Now we can label the clusters by these cell types in the plot.
(Noting that this labeling is usually not possible until downstream
analyses have been performed.)
```{r structure-plot-by-cluster-2, fig.width=7.5, fig.height=1.75, results="hide", message=FALSE}
levels(clusters) <- c("T","CD14+","B","CD34+","NK")
structure_plot(fit,topics = 1:6,colors = topic_colors,gap = 25,
grouping = clusters)
```
It is also sometimes helpful to visualize the structure in PCA plots
which show the projection of the cells onto PCs of the topic
proportions:
```{r pca-plot-1, fig.width=3.5, fig.height=2.5, message=FALSE, warning=FALSE}
cluster_colors <- c("gold","forestgreen","dodgerblue","darkmagenta","skyblue")

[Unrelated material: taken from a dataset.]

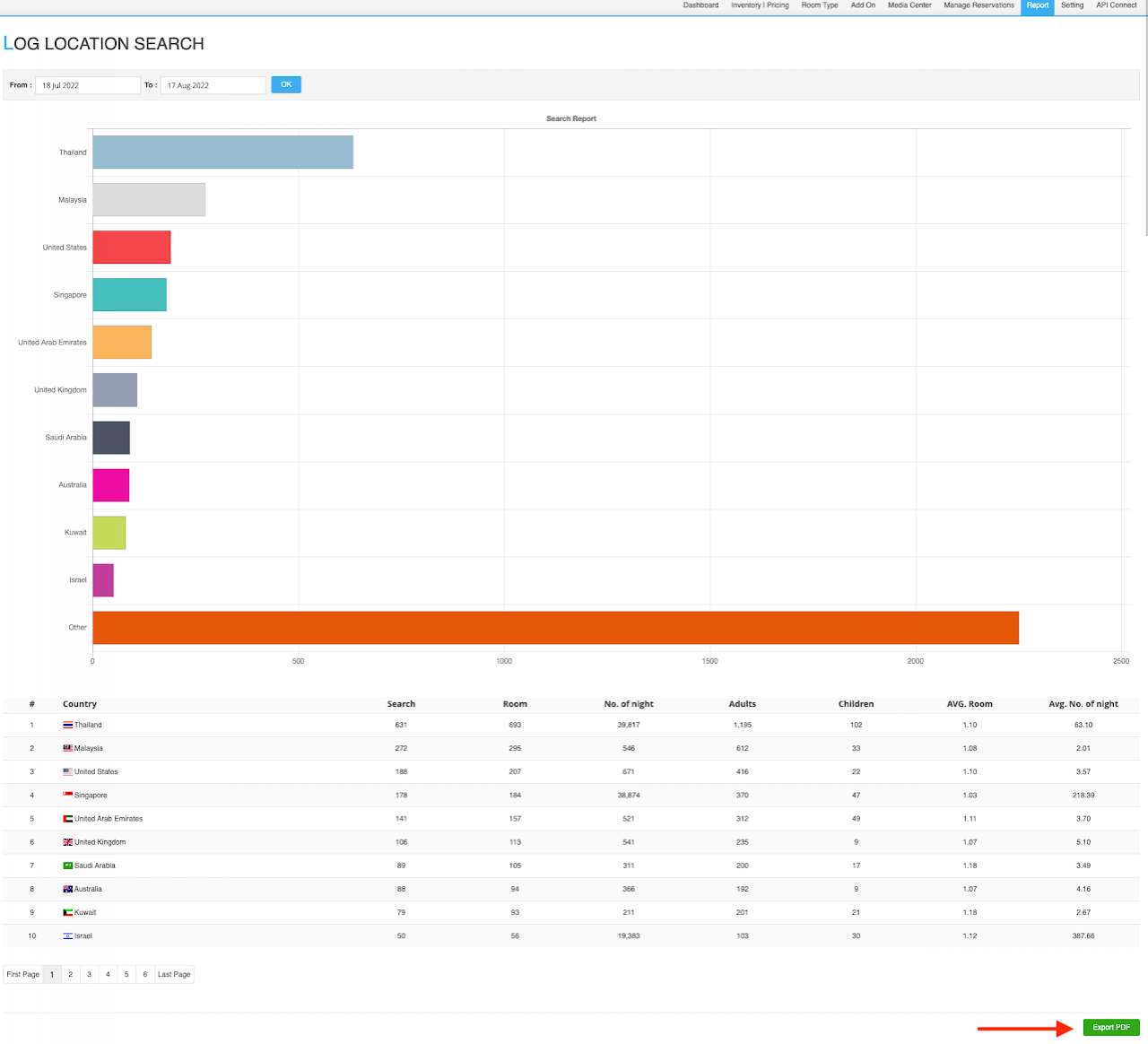Select the blue Thailand bar in chart
This screenshot has height=1044, width=1148.
tap(222, 152)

pca_plot(fit,fill = clusters) +
scale_fill_manual(values = cluster_colors)
```
When there are many overlapping points, plotting the *density* can
sometimes show the clusters more clearly:
```{r pca-plot-2, fig.width=3.75, fig.height=2.5, message=FALSE}
pca_hexbin_plot(fit,bins = 24)
```
More on differential expression analysis
----------------------------------------
In [Part 1][vignette-part-1], we performed a DE analysis using the
topic model.
```{r diff-count-analysis}
de <- pbmc_facs$de
```
When the volcano plot shows many overlapping differentially expressed
genes, it can be helpful to explore the results interactively. The
function `volcano_plotly` creates an *interactive volcano plot* that can
be viewed in a Web browser. For example, here is an interactive
volcano plot for the T cells topic:
```{r volcano-plotly, warning=FALSE}
genes <- pbmc_facs$genes
p <- volcano_plotly(de,k = 6,file = "volcano_plot_t_cells.html",
labels = genes$symbol,ymax = 100)
```
This call creates a new file `volcano_plot_t_cells.html`. The
interactive volcano plot can also be viewed [here][volcano-plotly], or
by calling `print(p)` in R.
Session info
------------
This is the version of R and the packages that were used to generate
these results.
```{r session-info}
sessionInfo()
```
[vignette-part-1]: https://stephenslab.github.io/fastTopics/articles/single_cell_rnaseq_basic.html
[volcano-plotly]: https://stephenslab.github.io/fastTopics/articles/volcano_plot_t_cells.html
[zheng-2017]: https://doi.org/10.1038/ncomms14049